I think this book is a worthwhile read if you have to present to, and get approval from, people who have little understanding and insight as to what you’re proposing. At some point I did have the feeling that the advice was a little manipulative but on further reflection I realized that the problems in the book describe a particular, and important, point in time. But it’s a point where a lot of good thinking (not to mention time) can go down the drain due to someone else’s personal agenda. 

Now, to put this into practice… 

06/23/2009 Review: Ignore Everybody


Sometimes I’m a sucker for a new book pitch, especially if there’s a free prize inside. A few weeks ago people started buzzing about Hugh McLeod’s new book “Ignore Everybody” with the sub title “And 39 Other Keys to Creativity.” Not only did Seth Godin blog about it but Hugh also offered a free extra book to the first 500 purchasers. Very Godinesque.

I’ve followed Hugh on Twitter (he’s @gapingvoid) and I read his blog. I looked forward to reading this book a lot more than others I’ve bought recently. And this is not because I try to ignore everybody (at least I think I don’t).

Ignoreeverybody2 Hugh has a great story. Ad copywriter turned illustrator/business card comic creator. This is a story about someone who became very good at something unusual and followed his passion. He didn’t quit his day job for it, but he was able to turn this passion into a very new direction for himself.

I don’t know that I got much out of the parts around creative habits in the book. However, I thought Hugh and some really interesting insights into personal change and motivation. For that reason, here’s my one line recommendation:

“If you’re trying to figure out what’s next or are already in a transformational period, read this book. Looking back on my own big change a year ago, I wish this book had been available then.”

Two things jumped out at me from Ignore Everybody. The first is that when you finally have that idea for what you want to do, the idea that change the way you do things, expect a lot of resistance. According to Ignore Everybody, change ideas alter the power balance in a relationship. And everyone wants to keep his or her power.

Think about it: we experience this daily. At work, our bosses and colleagues resist ideas fro all sorts of reasons. When you put it into the framework of power relationships, it makes more sense.  Looking back through these lenses, I understand a lot more of some of the things that happened in the past. Hugh also posits that even friends resist change because they fear that the status quo in your friendship will suffer the effects.

In fact, most everyone, except you, is probably just fine with the way things are. This book, more than anything else, is a recipe to break your inertia.
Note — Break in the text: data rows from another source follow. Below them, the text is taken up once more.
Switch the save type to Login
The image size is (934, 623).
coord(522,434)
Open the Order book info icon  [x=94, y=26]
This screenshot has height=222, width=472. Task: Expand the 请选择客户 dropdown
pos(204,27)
The other idea Ignore Everybody pushes is the power of sovereignty. When something is yours, you not only care for it more, it also excites other people more. We want more control in our lives. From career to how marketers treat us. The idea of sovereignty is a powerful one and one of the best motivators around. It goes to the core of who we are as people.

Hugh MacLeod has a lots of smart thinking and truisms in his book, some practical, like the amount of work you have to do to succeed, some philosophical, like not looking for approval.
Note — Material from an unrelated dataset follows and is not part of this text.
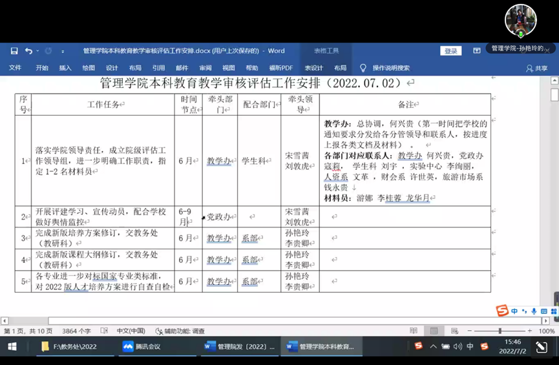
Task: Open the ribbon display options icon
Action: pos(477,51)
At the end of the day, Hugh changed his life through his drawings. If you’re trying to figure out how to change yours for the better, Ignore Everybody is a quick read that could give you some insight on how to move yourself.

Special Offer

Since I'm receiving an extra copy, I want to share in the goodness. If you're looking to change, have a creative passion you'd like to follow, or just want some good advice on how to be more creative, write something here or send me an email.

I'll give my extra copy of Ignore Everybody to whoever has the most compelling reason.
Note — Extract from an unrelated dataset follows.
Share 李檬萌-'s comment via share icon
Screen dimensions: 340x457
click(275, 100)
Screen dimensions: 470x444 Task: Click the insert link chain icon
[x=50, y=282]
04/15/2009 Word of Mouth Marketing


Cover of "Word of Mouth Marketing: How Sm...Cover via Amazon

I took advantage of my travel time this week to jump into a book that I ordered two months ago but never made the time to spend reading it. I turned off the TV on Jet Blue and tuned into Andy Sernovitz’ “Word of Mouth Marketing” second edition.

It felt right that Seth Godin wrote the foreword to this book because it seems like a logical extension from Seth’s “Purple Cow” and “Free Prize Inside” to Andy’s “WOMM.”

This is another book that is well written, easy to read, and supplies good examples to get you going. Most importantly, it gets you going of doing word of mouth and not just talking about it. That was one of things Purple Cow did at an old workplace: it got everyone talking about remarkable but no one agreeing on what remarkable was or what we were actually going to do differently.

In some way it feels like the manual to a lot of Seth Godin’s thinking.  And I have to admit that I like it when Andy stops you and points out the key points and reminds you to, well, remember.

The book has two sections: Essential Concepts and How To Do It. The How To Do It section is so full of different angles that it almost feels silly NOT to do try any of these.  Reading this section gave me 5-10 immediate ideas I’ll be talking to my clients about over the next few weeks.

More importantly, it spurred a great idea for my own business. I love it when you see something and it just goes “Pop” and there the idea is. I can’t wait to do this, I hope my clients have as much fun with it as I’m going to have putting it into action.

And isn’t that word of mouth is all about? Generating interesting, creating something fun or unexpected and not being able to wait to tell someone about it?

I think, though, that one of the things that make Andy’s ideas stand out is that he seems to promote what I call “Moral Marketing™.” As he puts it “word of mouth marketing is about being good to people.” If you took out the words “word of mouth” from that sentence and just let it speak to marketing, imagine how different our world and the work we do would be.  Social media seems to embrace this philosophy, when done correctly, which is perhaps why word of mouth marketing now has a platform to flourish on.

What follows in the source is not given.